(DATASET RECORDS begins)

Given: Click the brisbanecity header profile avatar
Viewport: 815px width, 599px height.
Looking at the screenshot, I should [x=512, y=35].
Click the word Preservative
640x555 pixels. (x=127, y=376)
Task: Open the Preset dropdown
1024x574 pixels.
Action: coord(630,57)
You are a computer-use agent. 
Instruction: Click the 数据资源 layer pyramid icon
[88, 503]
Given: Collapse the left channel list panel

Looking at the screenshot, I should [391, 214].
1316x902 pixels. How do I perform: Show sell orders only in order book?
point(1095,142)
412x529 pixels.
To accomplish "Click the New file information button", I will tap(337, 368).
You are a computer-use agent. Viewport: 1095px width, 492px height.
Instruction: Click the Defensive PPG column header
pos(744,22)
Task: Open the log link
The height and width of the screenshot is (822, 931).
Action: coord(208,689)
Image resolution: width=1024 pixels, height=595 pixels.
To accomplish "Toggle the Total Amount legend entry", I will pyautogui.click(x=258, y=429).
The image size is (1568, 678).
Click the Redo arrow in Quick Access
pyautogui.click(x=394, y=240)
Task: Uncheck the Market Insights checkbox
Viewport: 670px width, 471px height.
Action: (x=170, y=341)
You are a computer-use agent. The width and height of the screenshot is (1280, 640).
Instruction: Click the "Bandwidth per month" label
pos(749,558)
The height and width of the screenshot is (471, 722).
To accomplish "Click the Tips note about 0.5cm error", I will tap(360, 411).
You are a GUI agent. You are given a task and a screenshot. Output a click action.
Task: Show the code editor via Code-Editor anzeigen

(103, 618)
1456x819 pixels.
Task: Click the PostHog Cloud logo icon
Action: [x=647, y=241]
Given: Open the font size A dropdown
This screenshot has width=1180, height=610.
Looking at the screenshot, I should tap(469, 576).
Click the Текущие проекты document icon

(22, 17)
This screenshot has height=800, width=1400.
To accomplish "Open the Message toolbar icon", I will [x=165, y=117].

(DATASET RECORDS ends)

*ABOUT THIS EXERCISE*. Output the entries verbatim.

*TASK SOLUTION*.
Given: Click the brisbanecity header profile avatar
Viewport: 815px width, 599px height.
Looking at the screenshot, I should [x=512, y=35].
Click the word Preservative
640x555 pixels. (x=127, y=376)
Task: Open the Preset dropdown
1024x574 pixels.
Action: coord(630,57)
You are a computer-use agent. 
Instruction: Click the 数据资源 layer pyramid icon
[88, 503]
Given: Collapse the left channel list panel

Looking at the screenshot, I should [391, 214].
1316x902 pixels. How do I perform: Show sell orders only in order book?
point(1095,142)
412x529 pixels.
To accomplish "Click the New file information button", I will tap(337, 368).
You are a computer-use agent. Viewport: 1095px width, 492px height.
Instruction: Click the Defensive PPG column header
pos(744,22)
Task: Open the log link
The height and width of the screenshot is (822, 931).
Action: coord(208,689)
Image resolution: width=1024 pixels, height=595 pixels.
To accomplish "Toggle the Total Amount legend entry", I will pyautogui.click(x=258, y=429).
The image size is (1568, 678).
Click the Redo arrow in Quick Access
pyautogui.click(x=394, y=240)
Task: Uncheck the Market Insights checkbox
Viewport: 670px width, 471px height.
Action: (x=170, y=341)
You are a computer-use agent. The width and height of the screenshot is (1280, 640).
Instruction: Click the "Bandwidth per month" label
pos(749,558)
The height and width of the screenshot is (471, 722).
To accomplish "Click the Tips note about 0.5cm error", I will tap(360, 411).
You are a GUI agent. You are given a task and a screenshot. Output a click action.
Task: Show the code editor via Code-Editor anzeigen

(103, 618)
1456x819 pixels.
Task: Click the PostHog Cloud logo icon
Action: [x=647, y=241]
Given: Open the font size A dropdown
This screenshot has width=1180, height=610.
Looking at the screenshot, I should tap(469, 576).
Click the Текущие проекты document icon

(22, 17)
This screenshot has height=800, width=1400.
To accomplish "Open the Message toolbar icon", I will [x=165, y=117].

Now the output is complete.